Other members of the Ireland family are very much in evidence. The crowd ranges in age from perhaps the mid-eighties down to early teens, but I suspect a greater age distribution is often there. We sat down at a yellow table and ordered coffee and breakfast sandwiches as people began to line up for food and take seats in the performance area. A little after 8:00 A.M., Myles walked over to the microphones, pulled his cutaway guitar off the hook on the wall, sat down and began to warm up. He was joined by Maynard Holbroo, a wonderful singer whom we'd seen at the Kruger Brothers' homes as well as at the jam tents of the Wilkes Acoustic Folk Society during the three days preceding Merlefest. Other people sitting in the inner portion of the jam circle were mostly familiar to us, although we didn't know their names.

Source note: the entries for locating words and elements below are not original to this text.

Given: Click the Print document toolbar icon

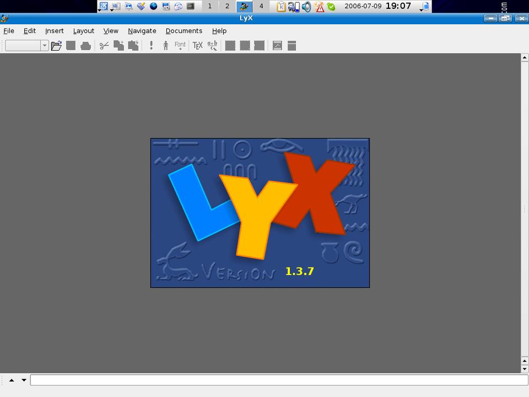Looking at the screenshot, I should [85, 46].
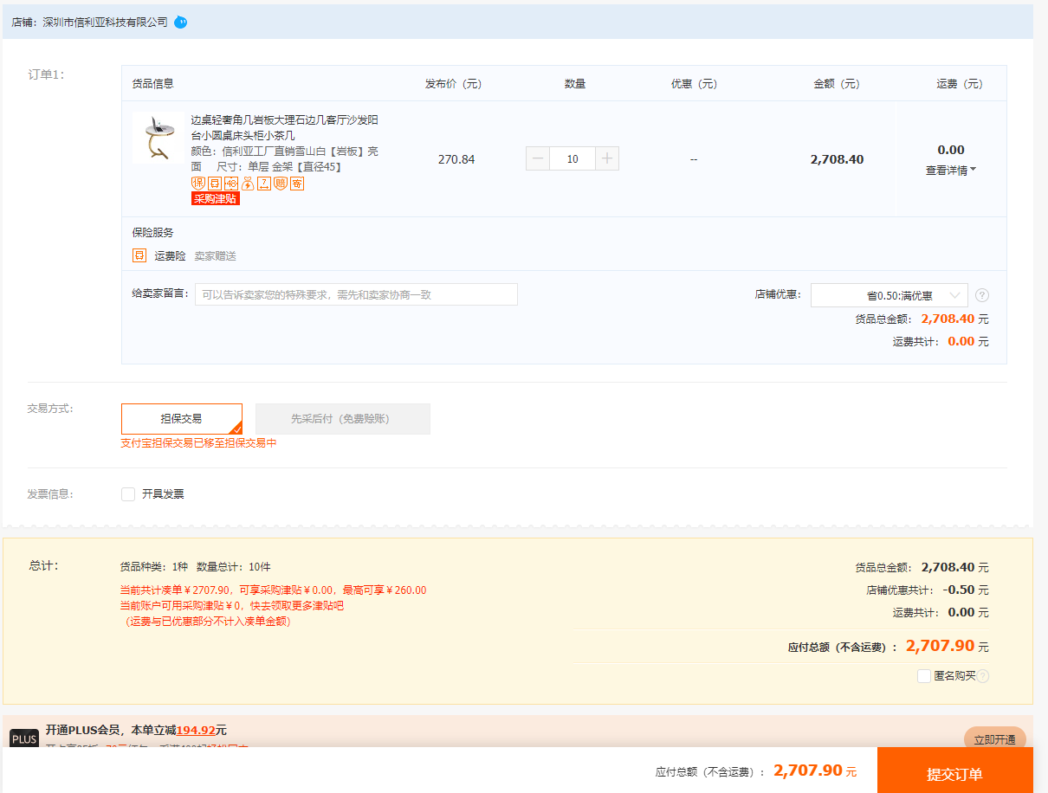The height and width of the screenshot is (793, 1048).
Task: Click the 7-day return badge icon
Action: [264, 184]
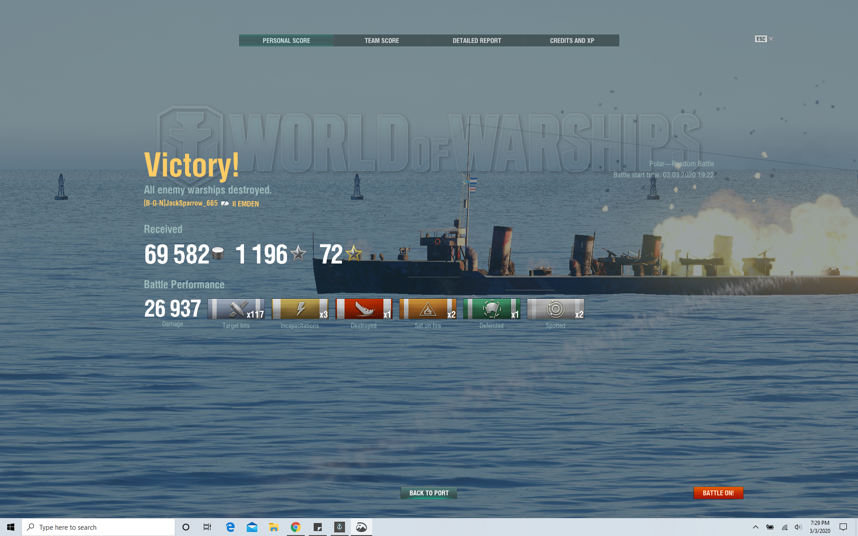Viewport: 858px width, 536px height.
Task: Click the Spotted ribbon icon
Action: pyautogui.click(x=555, y=309)
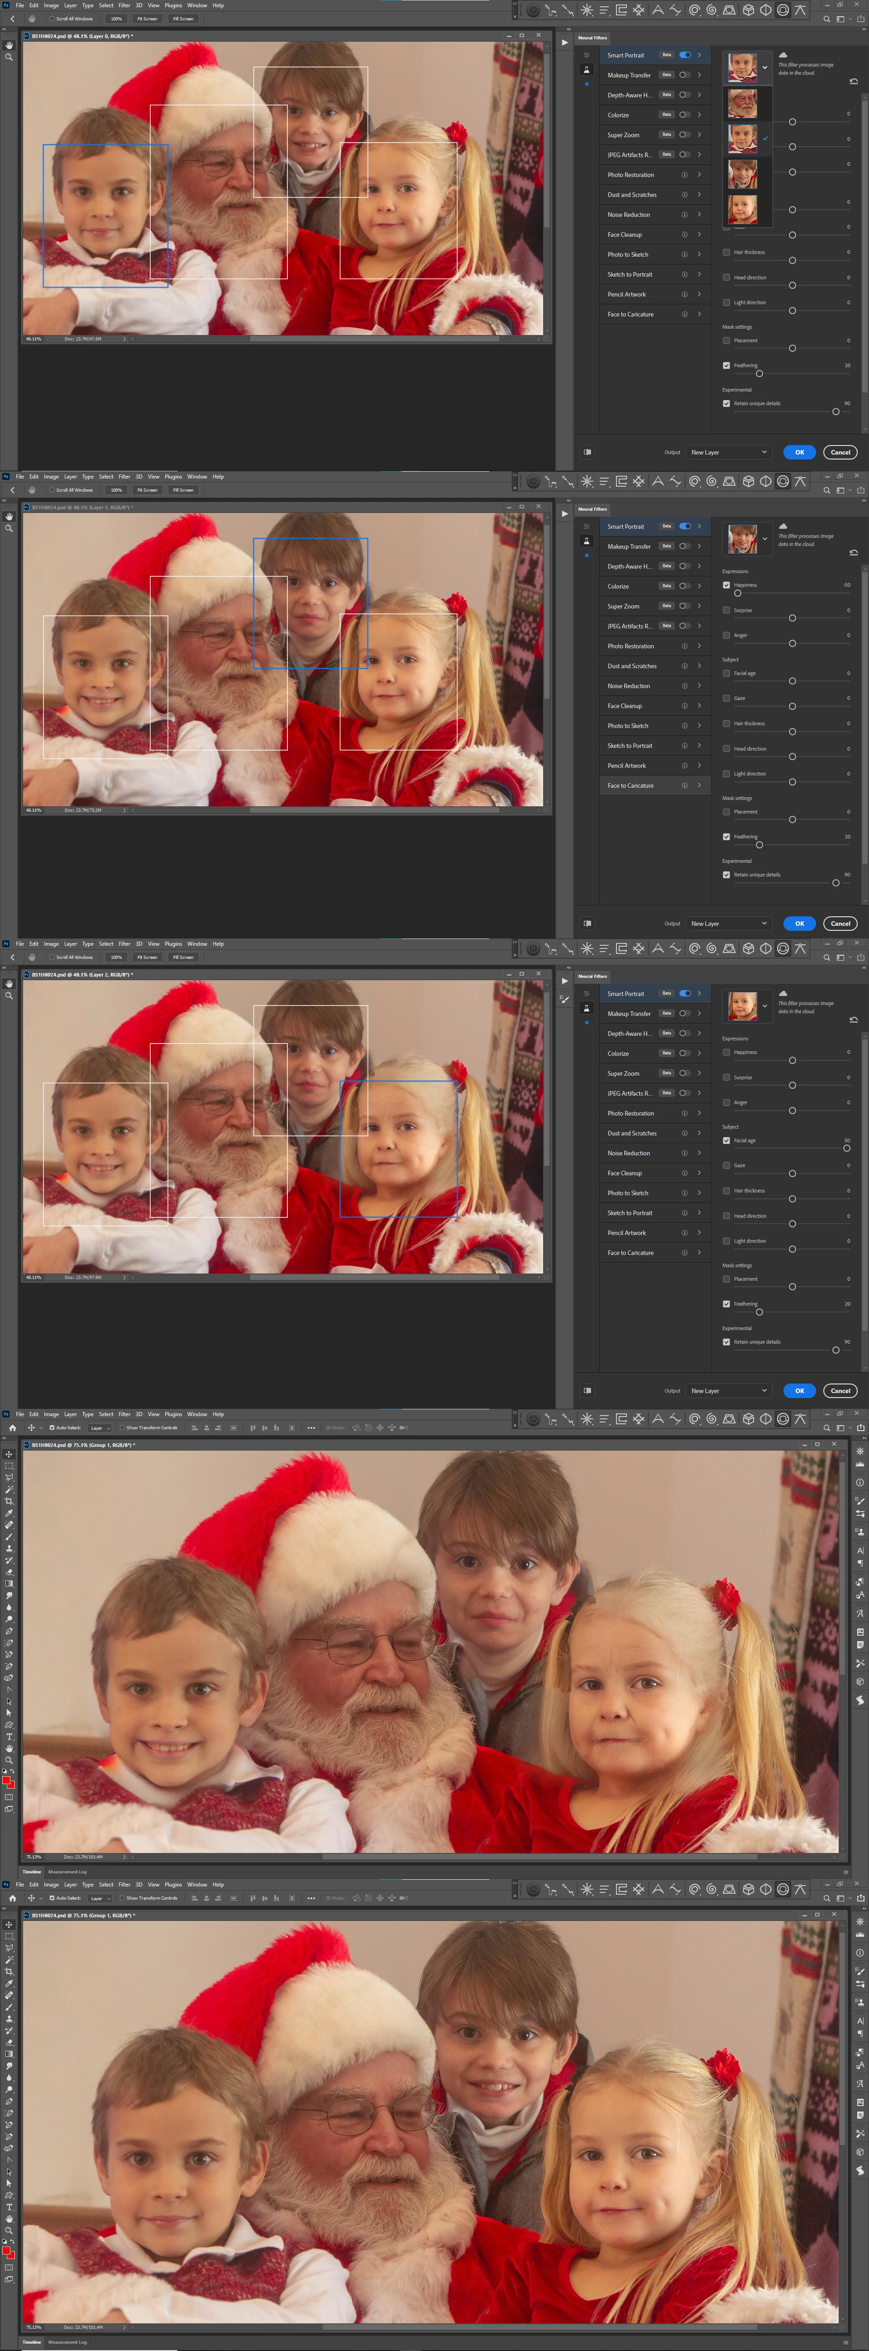869x2351 pixels.
Task: Click all filters sliders icon in Layer 0 window
Action: coord(586,56)
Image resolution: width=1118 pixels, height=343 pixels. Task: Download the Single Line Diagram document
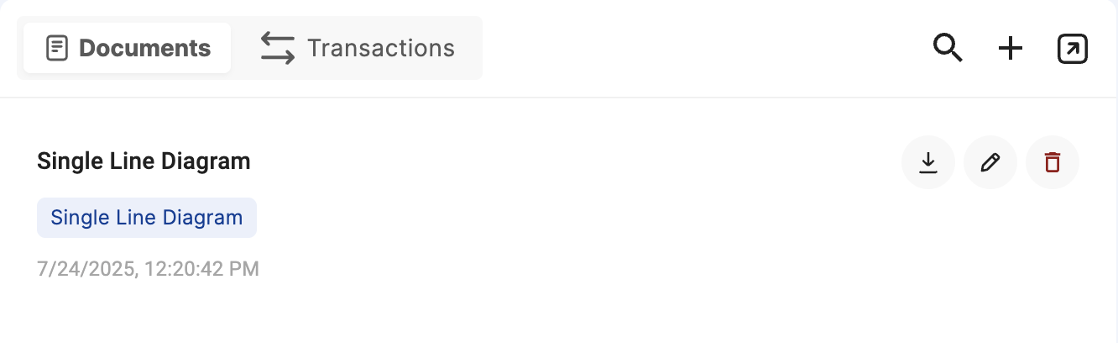pyautogui.click(x=927, y=162)
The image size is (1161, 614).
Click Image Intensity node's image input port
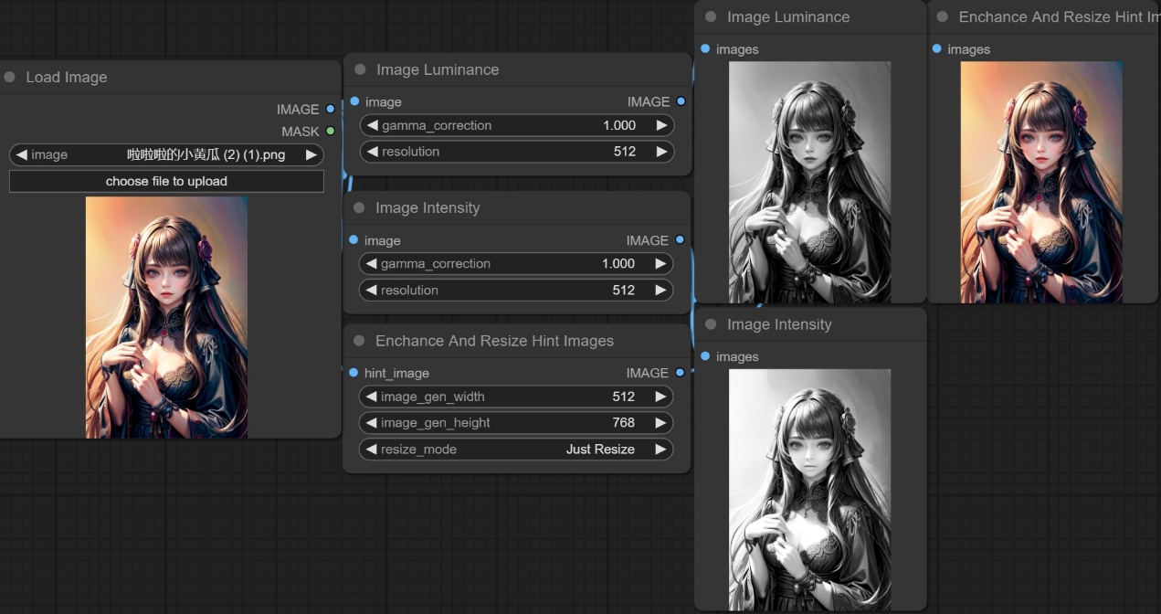click(x=354, y=240)
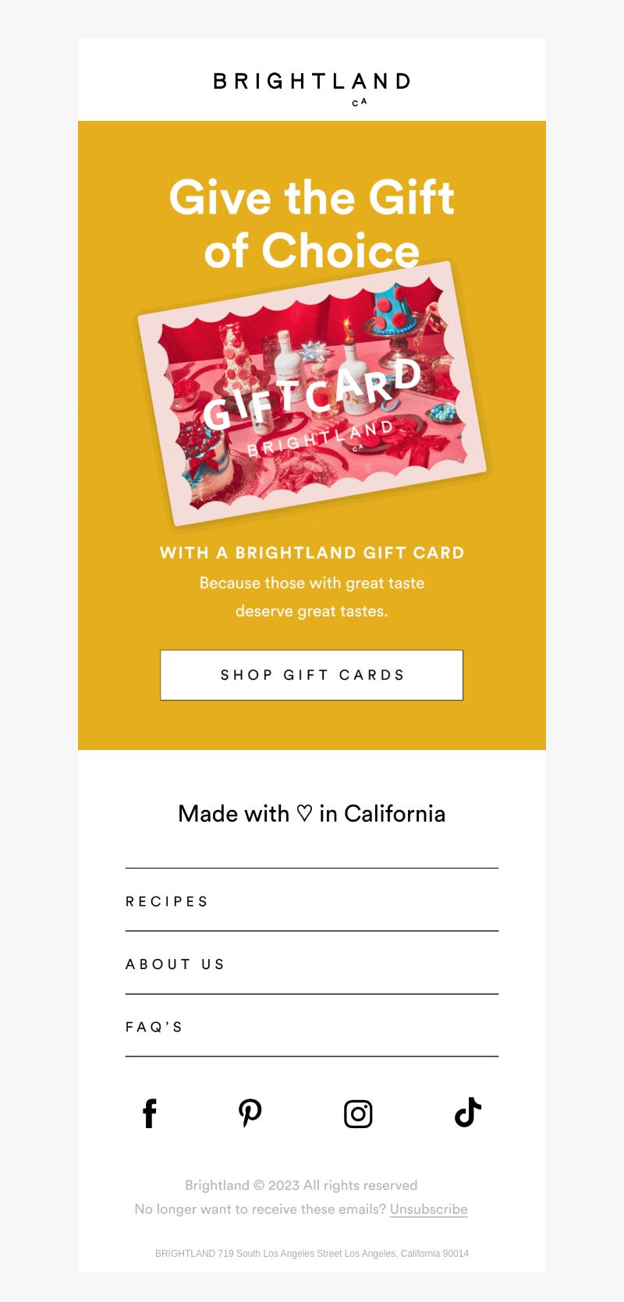The image size is (624, 1302).
Task: Click the Unsubscribe link
Action: tap(429, 1209)
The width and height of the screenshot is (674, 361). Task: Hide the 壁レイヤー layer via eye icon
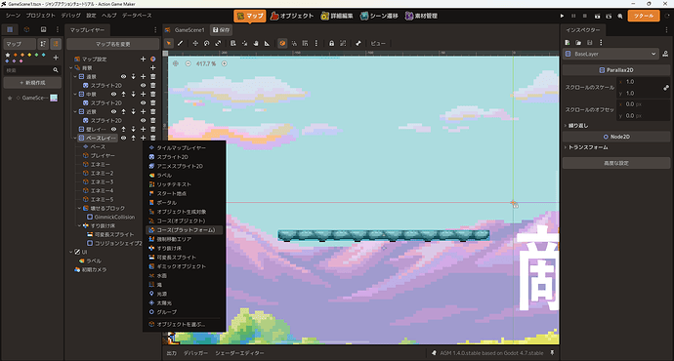(x=113, y=129)
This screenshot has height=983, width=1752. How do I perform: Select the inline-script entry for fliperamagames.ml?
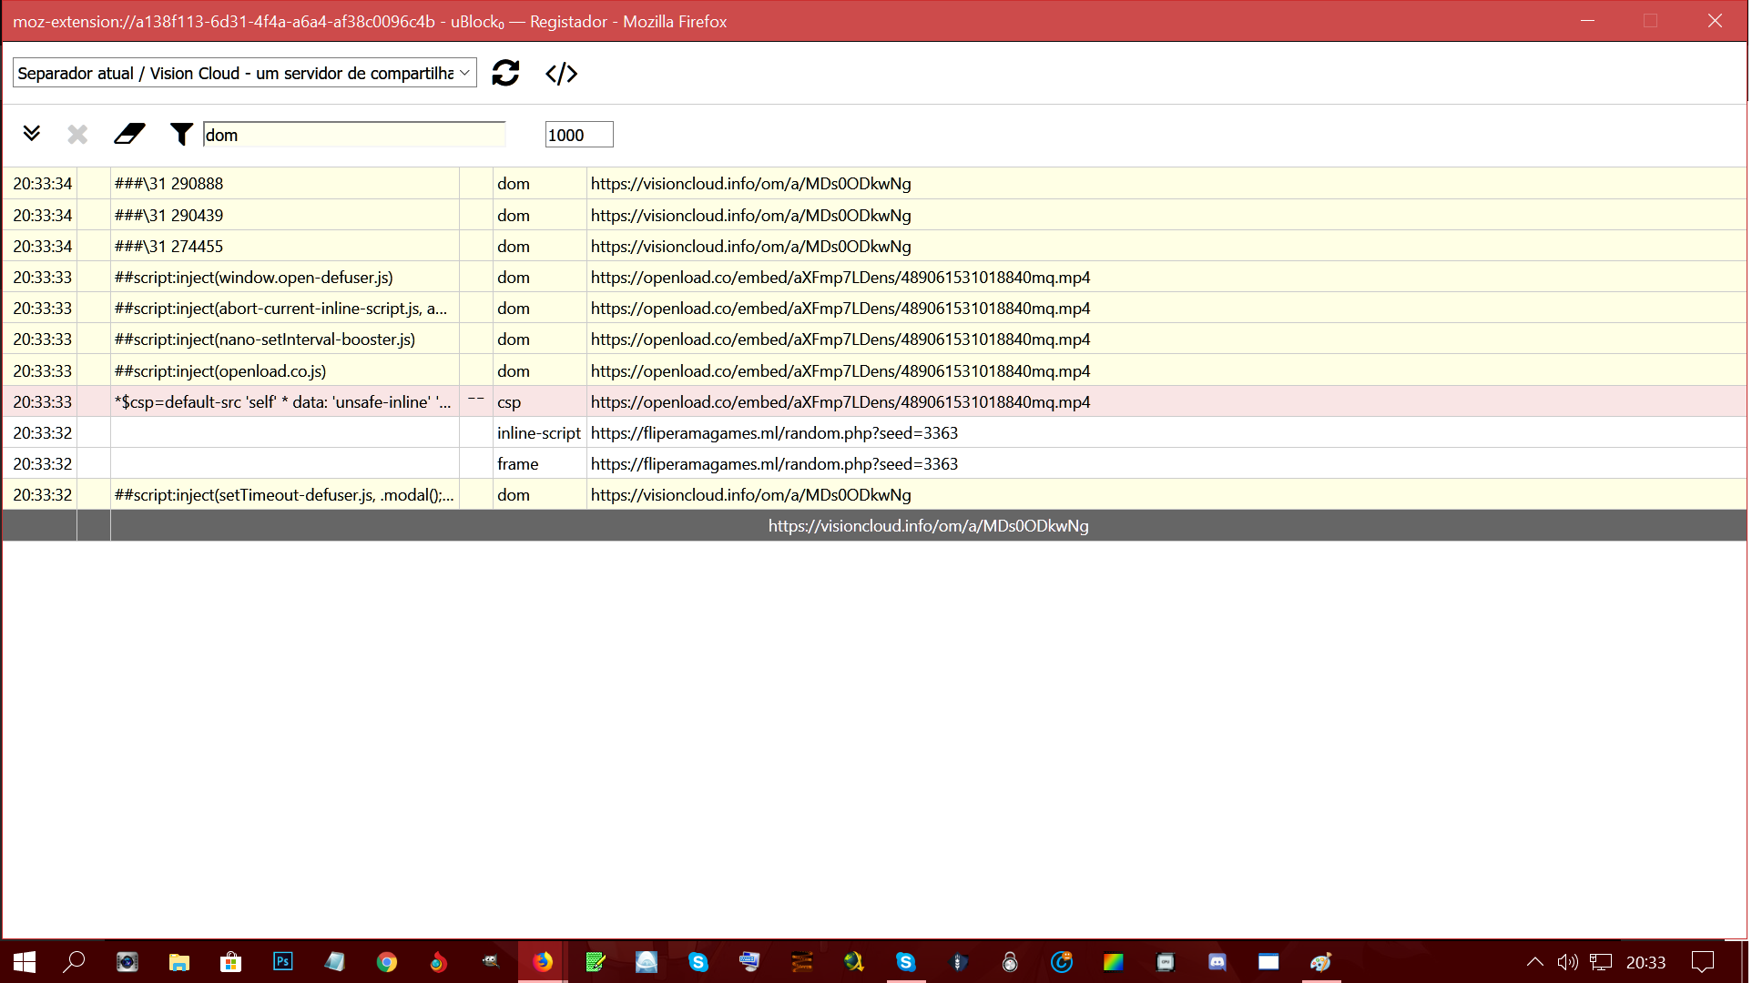tap(774, 432)
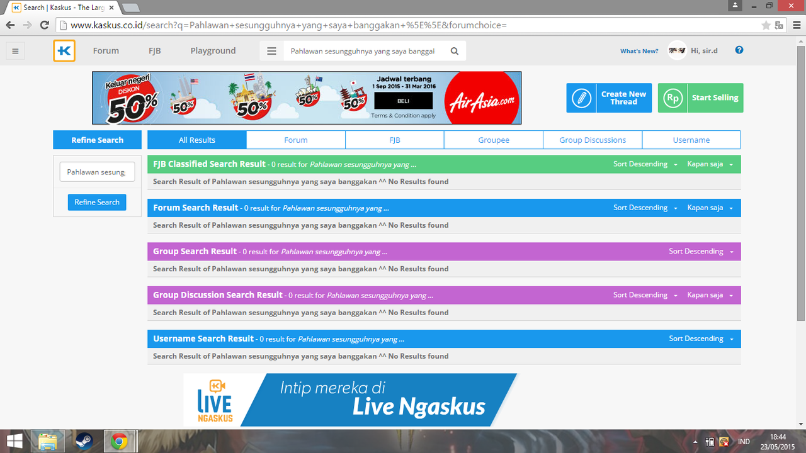
Task: Open Steam from the taskbar
Action: 84,442
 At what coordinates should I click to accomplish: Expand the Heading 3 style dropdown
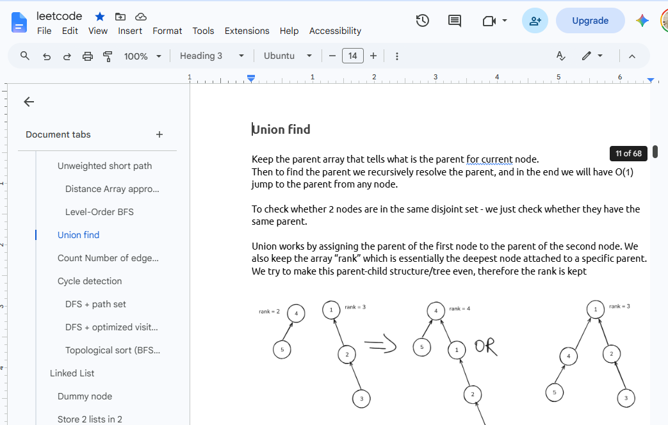[x=212, y=56]
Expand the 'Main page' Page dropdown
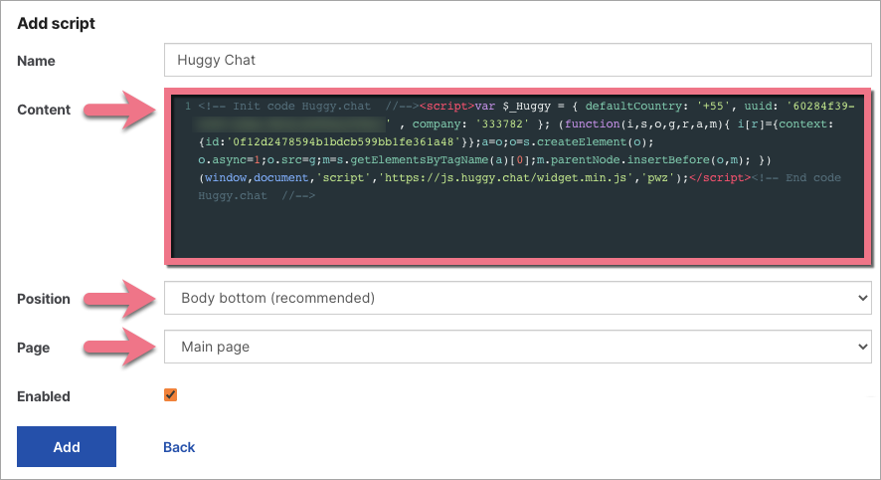 515,348
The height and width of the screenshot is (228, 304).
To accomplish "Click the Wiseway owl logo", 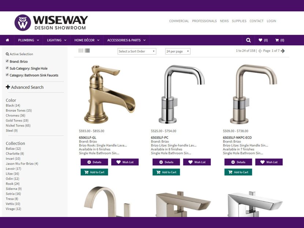I will [23, 23].
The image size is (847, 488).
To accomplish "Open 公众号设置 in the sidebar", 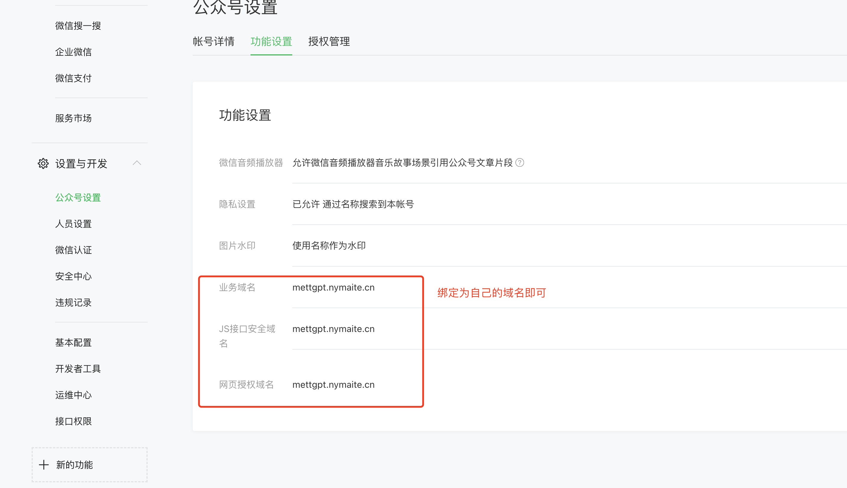I will pos(78,198).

Lots of the same faces show up at jams in this corner of North Carolina.
Tommy Malbouf (?)
On Sunday evening we dropped in, electronically, on the Country Music Awards show coming from Las Vegas, finding ourselves horrified by the glitz, noise, and general mediocre quality of the musicianship. This degradation of country music stands in stark contrast to the warm and authentic sounds originating in places like The Cook Shack that can be found in more quiet and remote spots around our country. The Cook Shack is one of those unique places where bluegrass, classic country, old time, and, yes, pop, rock, jazz, and other forms are kept alive for those who love to hear and make the music. It's one of those places where authentic American music is made and heard and not to be missed, but you'll have to look for them as those who truly love music don't want Nashville or Hollywood to get ahold of them and ruin the experience. We'll be at the Home Town Opry at Main Street Pawn on Friday morning at 7:00 A.M. this week.